Primary hMSCs cultured on NX-MC for 7 days demonstrated primarily cytosolic localization of both YAP and non-p-β-catenin in the untreated controls as well as cells treated with IWR1 and IWP2. The increased stiffness in the MC material changed the subcellular localization of the two proteins such that both were found in the cytosol and the nucleus with nearly exact colocalization. In the presence of IWR1 and IWP2, a significant reduction in overall and nuclear staining of non-p-β-catenin occurred on MC scaffolds. While similar reductions were observed in YAP staining, a distinct reduction in colocalization of the two proteins was apparent. In a number of cells treated with IWR1 and IWP2, YAP staining continued to be relatively strong in the nucleus (pink arrows), whereas non-p-β-catenin was primarily found in the cytosol. These data suggest that Wnt inhibition also affects the YAP-mediated mechanotransduction pathway, however, YAP likely has functions independent of the Wnt pathway during osteogenic differentiation on stiffer MC materials.

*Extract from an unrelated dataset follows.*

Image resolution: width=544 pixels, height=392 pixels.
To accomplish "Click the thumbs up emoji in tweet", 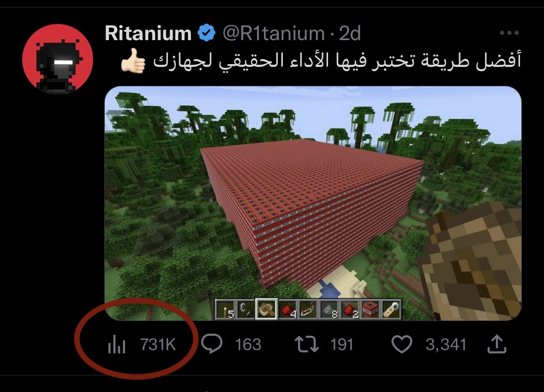I will pyautogui.click(x=133, y=61).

β-catenin knockdown regulates expression of mechanotransduction mediators and osteogenic gene expression in a stiffness dependent manner on MC-GAG materials
Despite providing a clear association between Wnt pathway inhibition and reduction in osteogenic differentiation on stiffer MC materials, two limitations exist with the usage of small molecule inhibitors: 1. The inability to separate the effects of YAP/TAZ mediated mechanotransduction and 2. The inability to separate the requirement of cWnt from the non-canonical Wnt pathways. Thus, to understand the role of cWnt pathway in isolation on osteogenic differentiation on the differential materials, we knocked down β-catenin expression using RNA interference against CTNNB1 (siCTNNB1) in primary hMSCs (Figure 6).
Figure 6. β-catenin knockdown regulates mechanotransduction mediators and osteogenic gene expression in a stiffness dependent manner.
QPCR of primary hMSCs transfected with small interfering RNA targeting CTNNB1 (siCTNNB) or scrambled control (siControl) and cultured on NX-MC or MC for 7 days for (A) CTNNB1, (G) ALP, (H) COL1A1, (I) BSP2, and (J) RUNX2 (n=3). (B) Representative images and (C-F) quantification of Western blots of primary hMSCs transfected with siCTNNB or siControl and cultured on NX-MC or MC for 7 days for non-p-β-catenin, YAP, TAZ, p-FAK, FAK, and actin. Bars represent means, errors bars represent SE. Significant posthoc comparisons following ANOVA indicated with p values.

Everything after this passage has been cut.